Он с жадностью расспрашивал Павлушу о Петербурге, особенно об Академии наук, чем занимаются там ученые, кто они такие.
Павлуша был довольно беспечен насчет наук, но кое-что слышал. Иногда почитывал «Санкт-Петербургские ведомости», где порою помещались сообщения об Академии и ее трудах.
— Все немцы заседают в Академии, — говорил Павлуша, он заметно напрягал свою память, чтобы вспомнить какое-нибудь имя. — Да вот есть там… Эйлер, — вдруг вспомнил он, — сочиняет высокие и остроумные математические вещи.
Глаза Сени загорелись.
— Высокие и остроумные математические вещи! — воскликнул он.
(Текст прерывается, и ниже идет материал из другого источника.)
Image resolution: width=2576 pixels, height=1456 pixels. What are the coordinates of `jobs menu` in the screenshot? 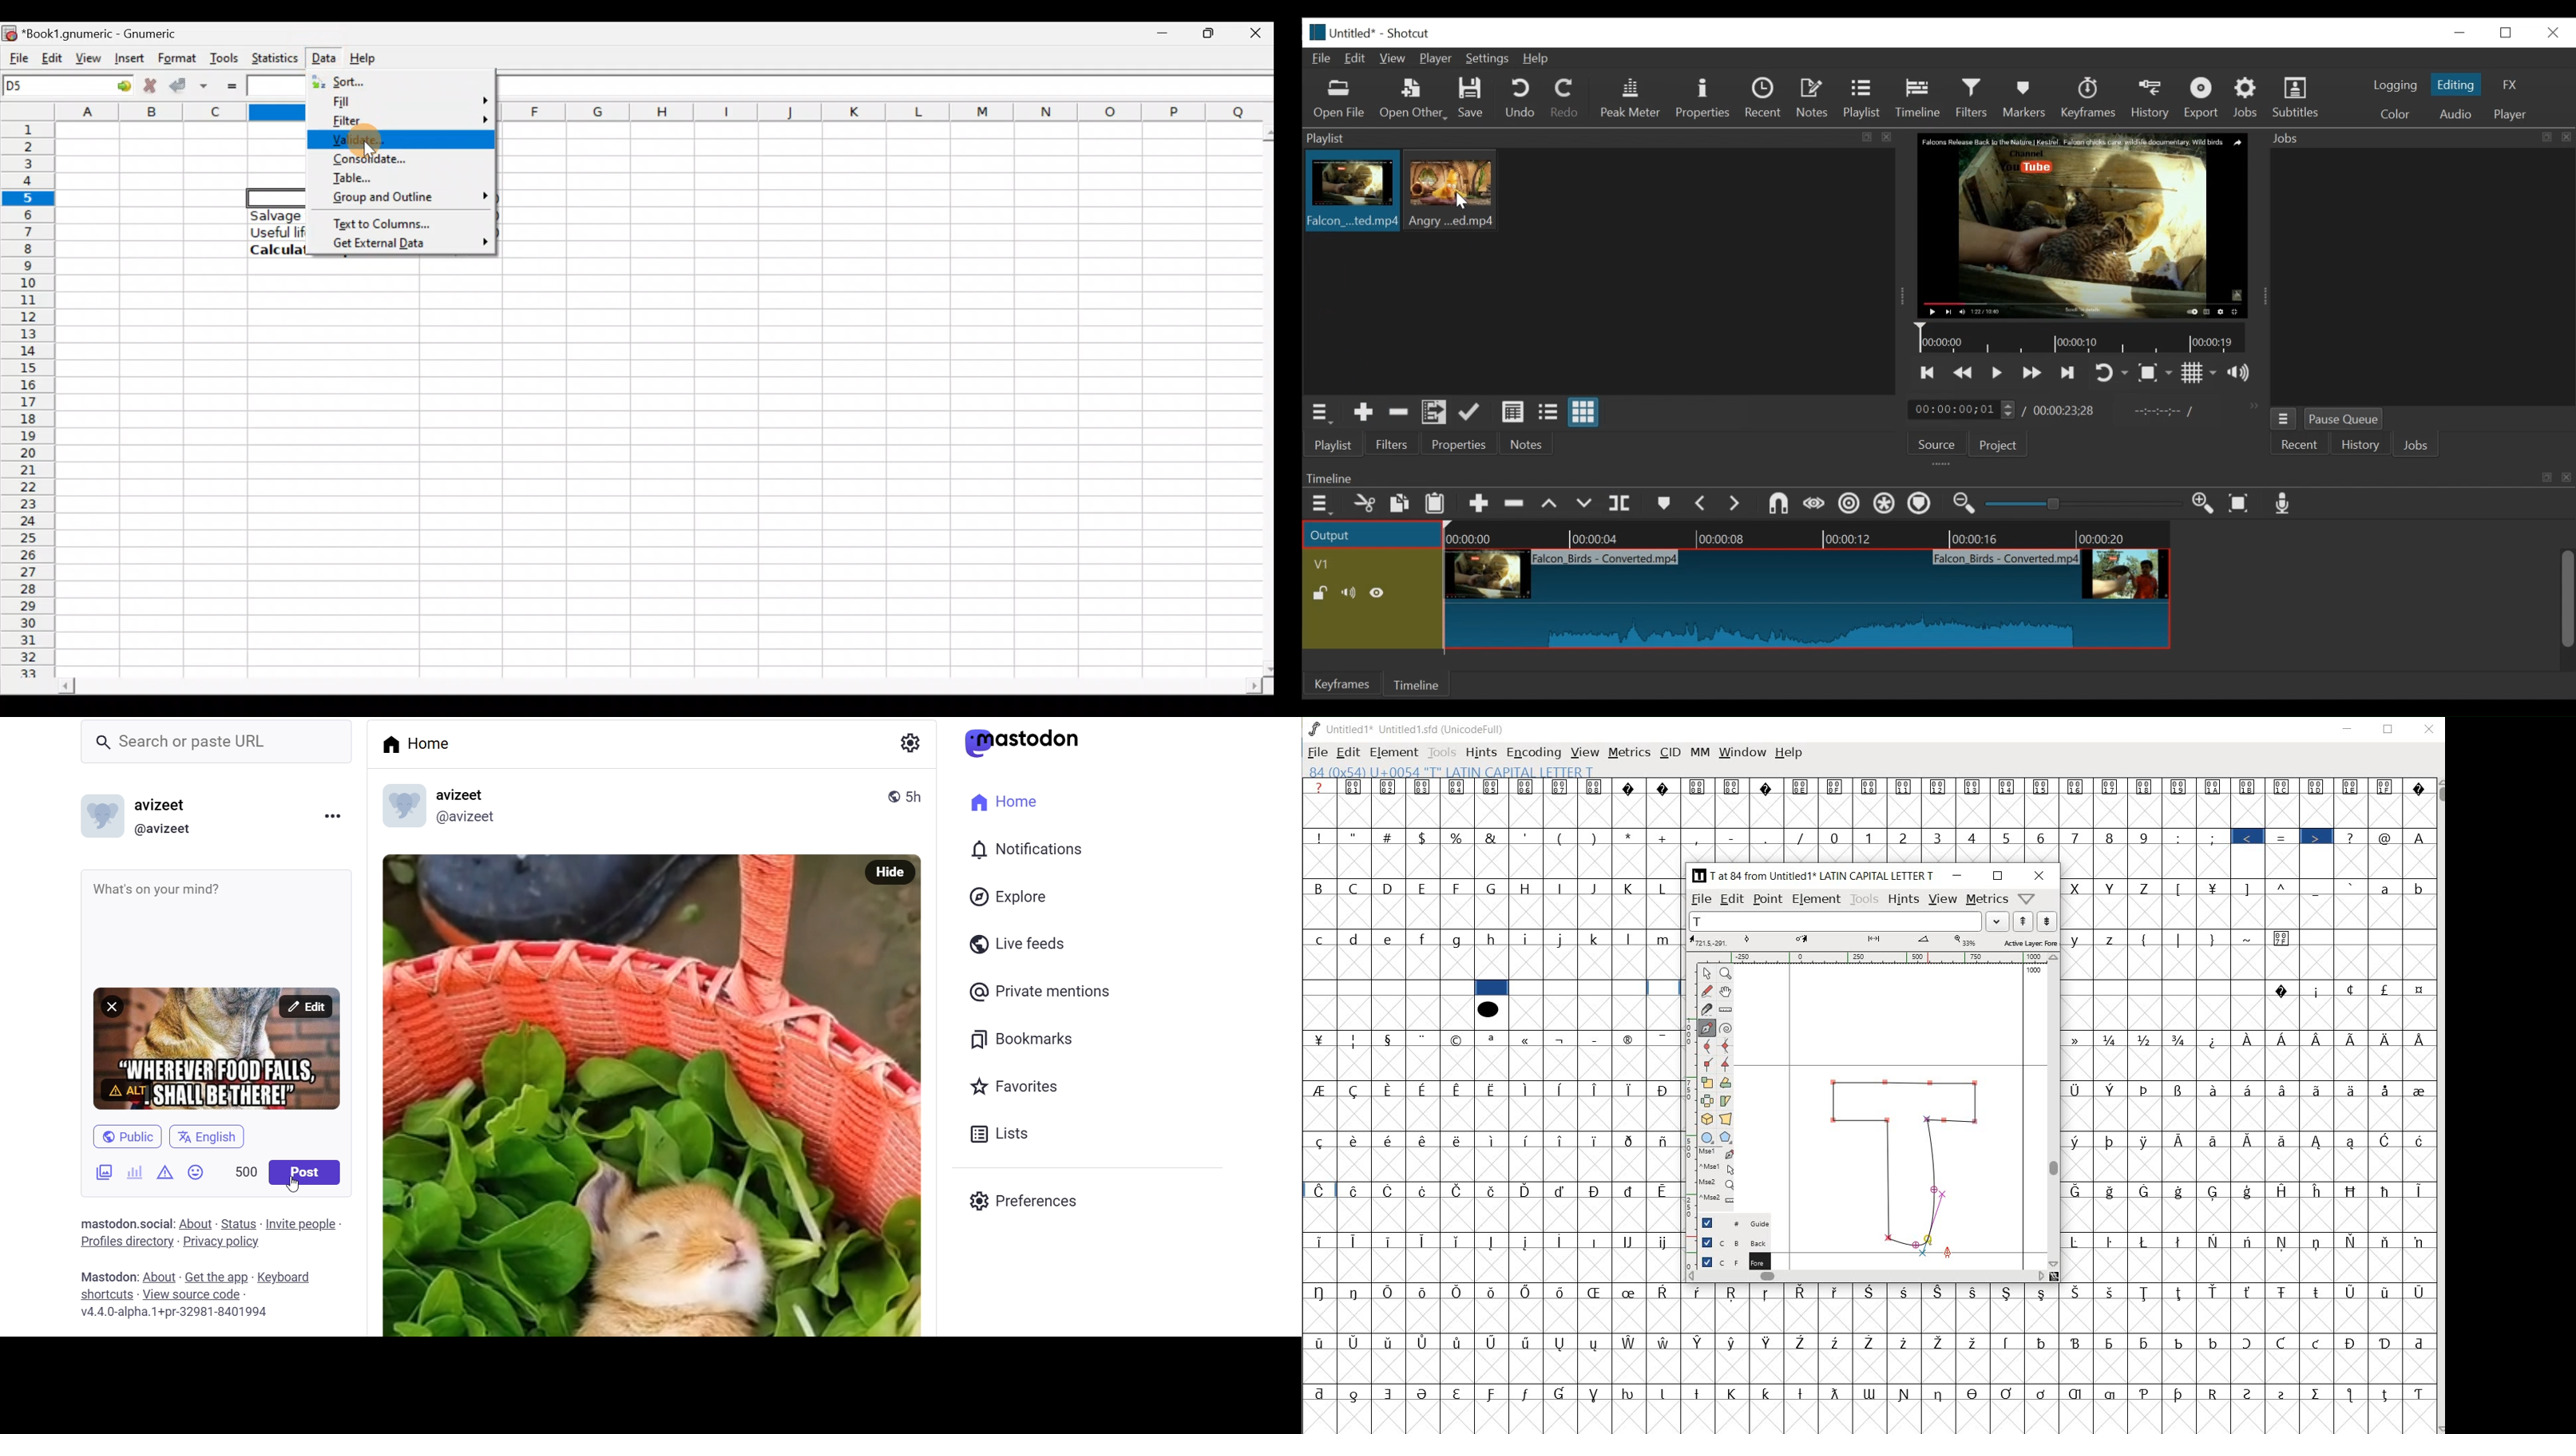 It's located at (2284, 417).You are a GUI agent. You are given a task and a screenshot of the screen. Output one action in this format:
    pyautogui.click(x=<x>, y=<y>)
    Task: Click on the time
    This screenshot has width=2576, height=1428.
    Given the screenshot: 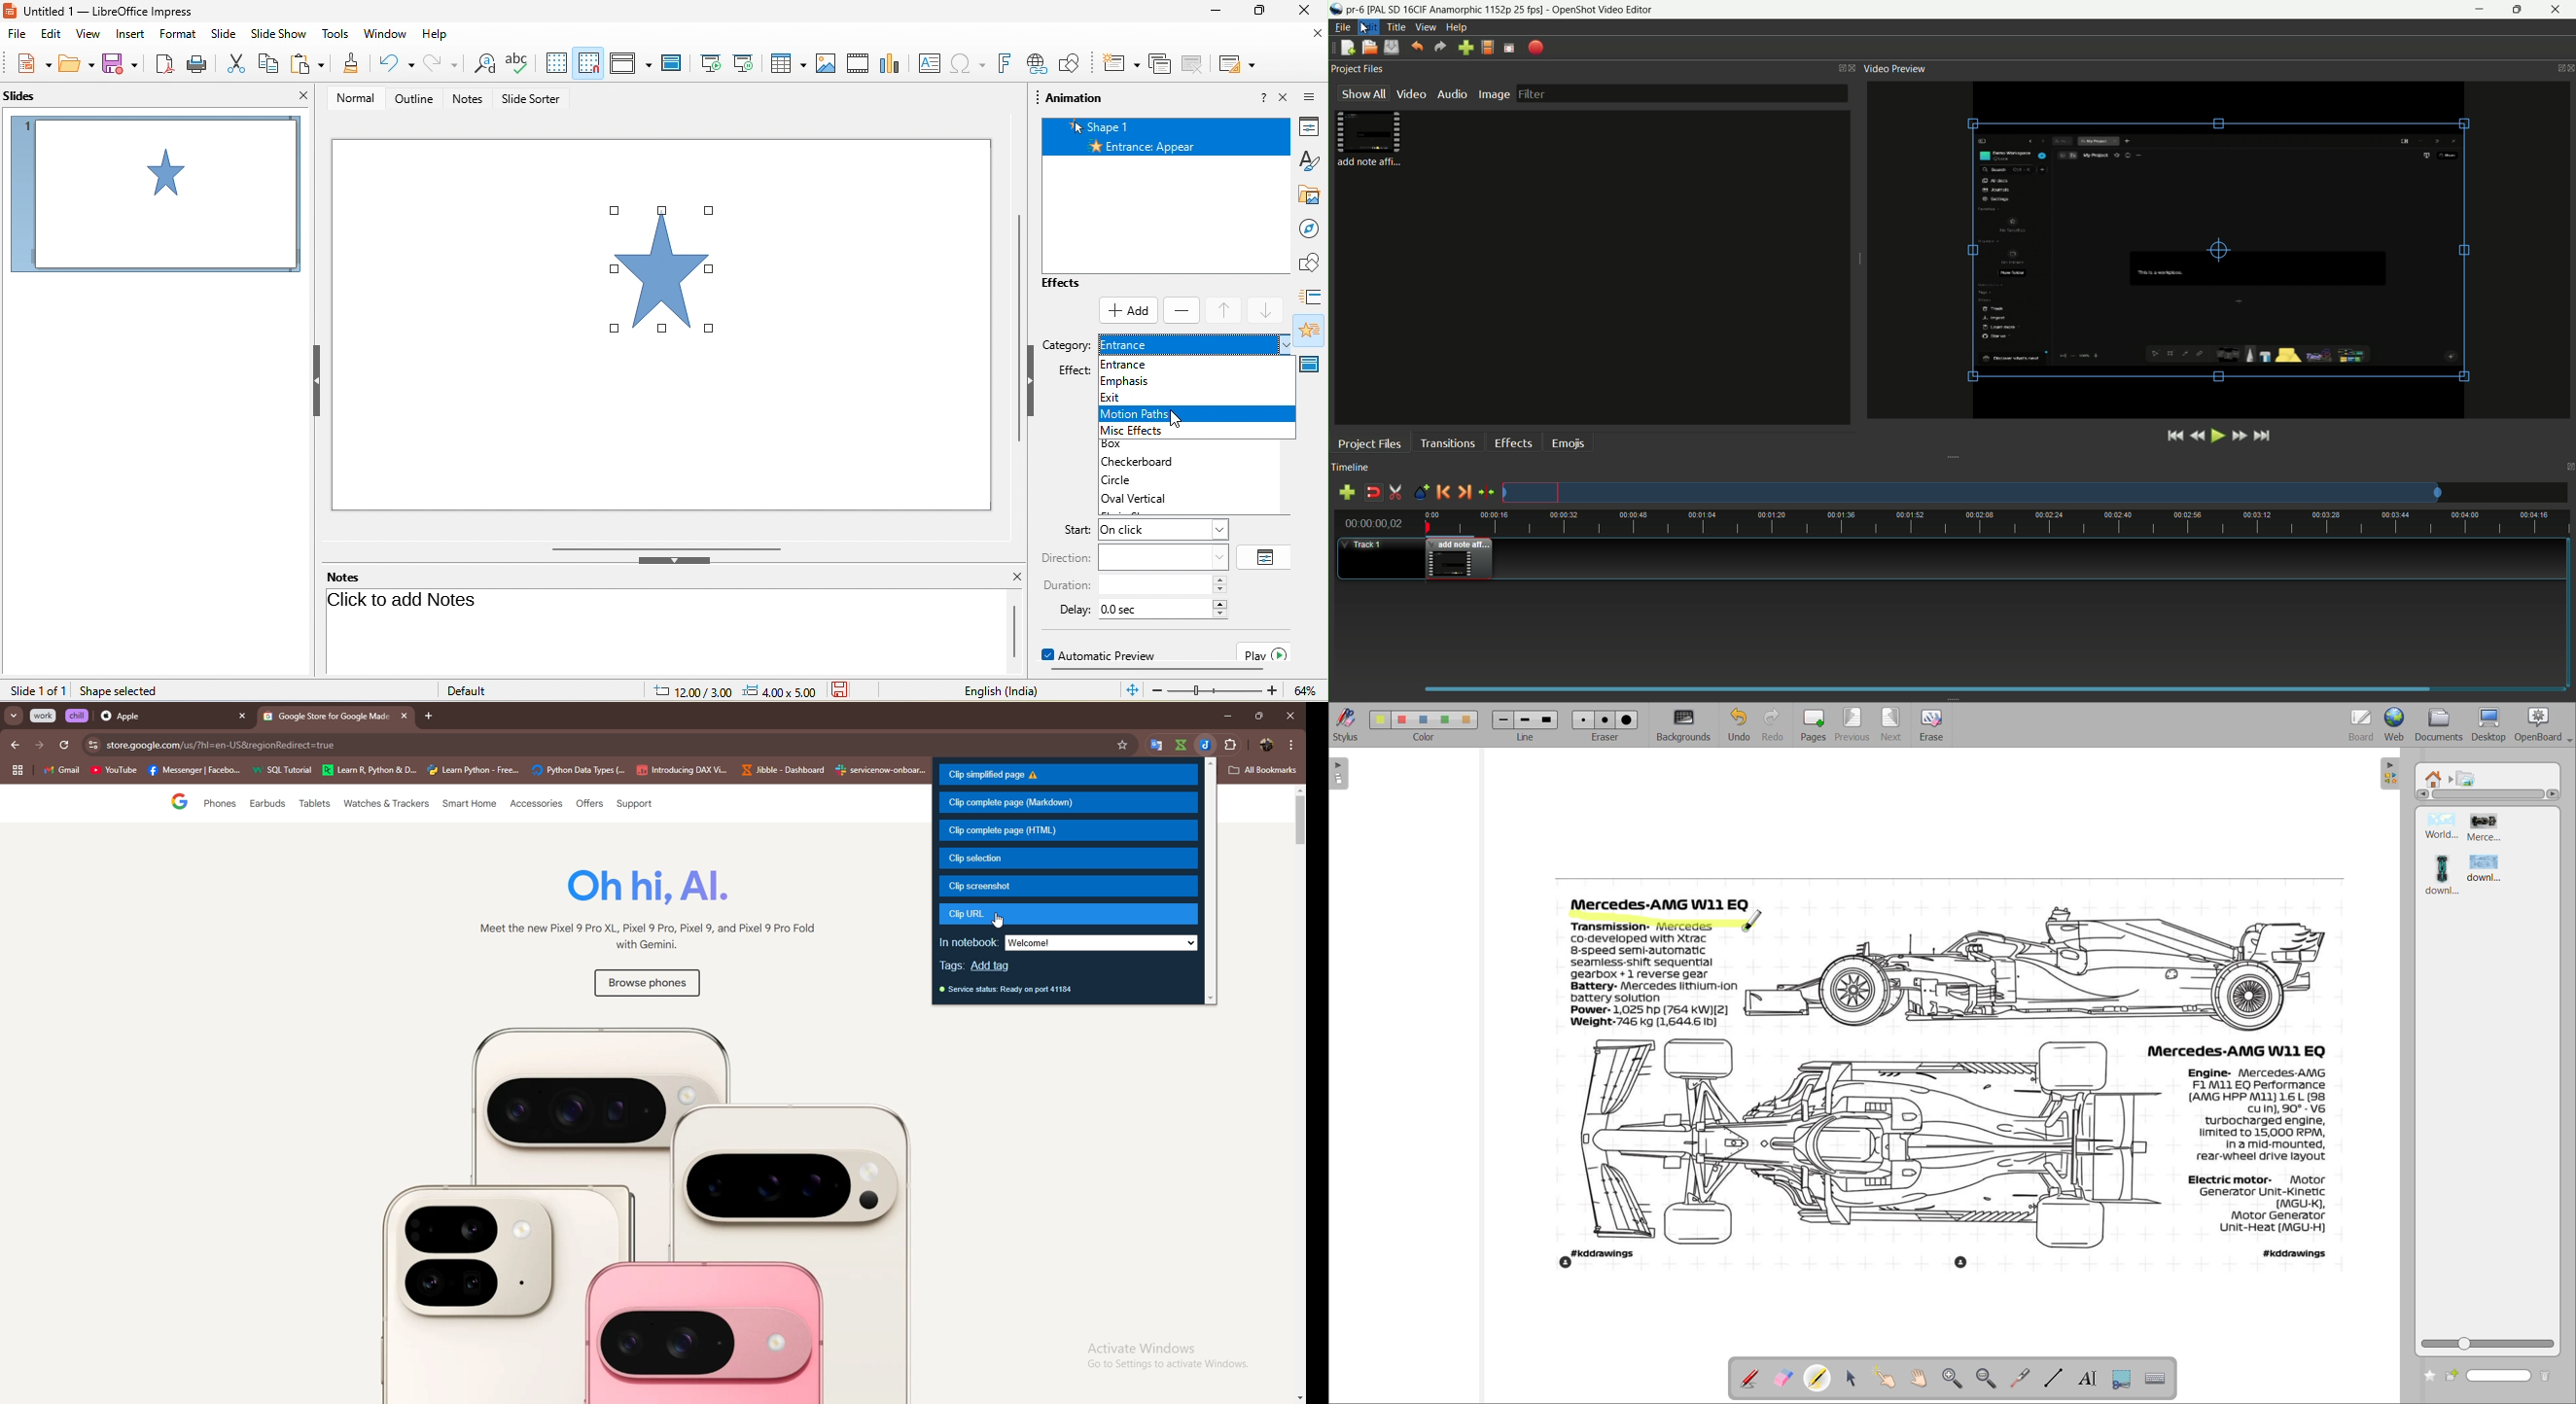 What is the action you would take?
    pyautogui.click(x=1996, y=523)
Павлуша, к несчастью, только и запомнил из всех академиков одного Эйлера. Объяснялось это очень просто. Академик Эйлер сумел устроить своего какого-то дальнего родственника, Иоганна Розенберга, к брату всемогущего Бирона, Густаву Бирону, адъютантом и секретарем. А Густав Бирон был командиром Измайловского полка.
Этот Бирон нисколько не был похож на своего кровожадного брата. Был он с виду строг и суров, а на деле доступен, добр и ласков. Его очень любили как солдаты, так и офицеры.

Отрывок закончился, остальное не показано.